April 18, 2012

0177 IRAQ (Baghdad) - The Monument of Liberty in Baghdad

Baghdad is rich not only in wonderful buildings, but also in monuments. Many of the open-air sculptures are dedicated to the Iraqi people and the history of the country. One of them (and also one of Baghdad's most recognizable icons), which adorns El-Tahrir Square at the heart of Baghdad's eastern bank, is the Monument of Liberty (El Haria Monument), which has become a common motif for many Iraqi and Arab poets.

Commissioned by Abd al-Karim Qasim (who ruled the country as Prime Minister after the abolition of the monarchy), the monument was erected in 1961 and represents, according to the writer Zahir Aljizzani, "a more inclusive and representative account of Iraq’s history and culture as well as its struggle against tyranny both foreign and native as well as a struggle for freedom, justice and dignity". The sculpture was made by Jawad Saleem, a pioneering Iraqi sculptor, who studied in Paris (1938-1939), Rome (1939-1940) and London (1946-1949). It is made up of 14 separate units and comprising 25 human figures together with a horse and a bull. Behold what wrote Jibra I. Jibra in an article published in 1987 in the first issue of the Journal of Gilgamesh:

"He worked throughout 1960 on the clay figures. He sent them to Pistoia to be cast in bronze. Each figure was divided into parts in order to facilitate their shipment to Baghdad in carefully marked crates. Late that year, Selim returned to Baghdad to supervise the installation of the figures on the complete frieze.In Baghdad, the bronze pieces were taken out of the wooden crates welded together and raised on to the marble structure. Selim never stopped supervising the work being done properly. He was always on site, together with his colleagues and a crowd of curious people watching the gradual unfolding of the dramatic figures. He was busy supervising the erection of the second unit when he had a heart attack. He was hurried to hospital. Around his bed gathered the best doctors in town trying to help him pull through. But the attack was so severe that he died on January 23, 1961, not yet 42."

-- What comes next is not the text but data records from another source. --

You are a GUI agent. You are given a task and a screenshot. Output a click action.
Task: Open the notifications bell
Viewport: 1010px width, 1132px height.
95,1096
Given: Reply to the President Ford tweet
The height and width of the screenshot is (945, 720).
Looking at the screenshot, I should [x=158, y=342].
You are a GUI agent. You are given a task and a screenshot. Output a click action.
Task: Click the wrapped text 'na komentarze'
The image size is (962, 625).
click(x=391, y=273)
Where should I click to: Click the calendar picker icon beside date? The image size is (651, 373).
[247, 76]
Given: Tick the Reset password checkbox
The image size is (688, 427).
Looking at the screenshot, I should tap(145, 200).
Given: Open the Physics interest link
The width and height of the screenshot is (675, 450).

Is interestingly that two years after the inauguration of the monument Abd al-Karim Qasim was overthrown by the Ba'athist coup of February 8, 1963, and shot after a summary trial. After his death, the symbolism of the monument has been extended, Zahir Aljizzani believing that it "celebrate the struggle of the Iraqi people culminating in the 14 July 1963 revolution which ended the monarchy and British occupation". Iraqi writer's interpretation is clear from the following quote, taken from the article Memories of the Gypsy Caravan, published on 17 April 2011 in Alsabah Iraqi Newspaper: "When any political system becomes volatile, it disrupts national identity. I liken this to the splintering of the Iraqi culture due to corruption of both its politicians and political system. In sharp contrast, art has the opposite impact and actually unifies people in restoring their identity and unifying them as one cultural body. (For example, take the El Haria Monument (Liberty Monument) in Baghdad, by Jawad Saleem) It is the symbol of unification for the Iraqi culture and nation."

About the stamp
The stamp belongs to the Popular Industries set, designed by Faruq Hassan and issued on May 22, 2007. The series comprise 3 stamps with different denominations (250, 350 and 500 Dinars).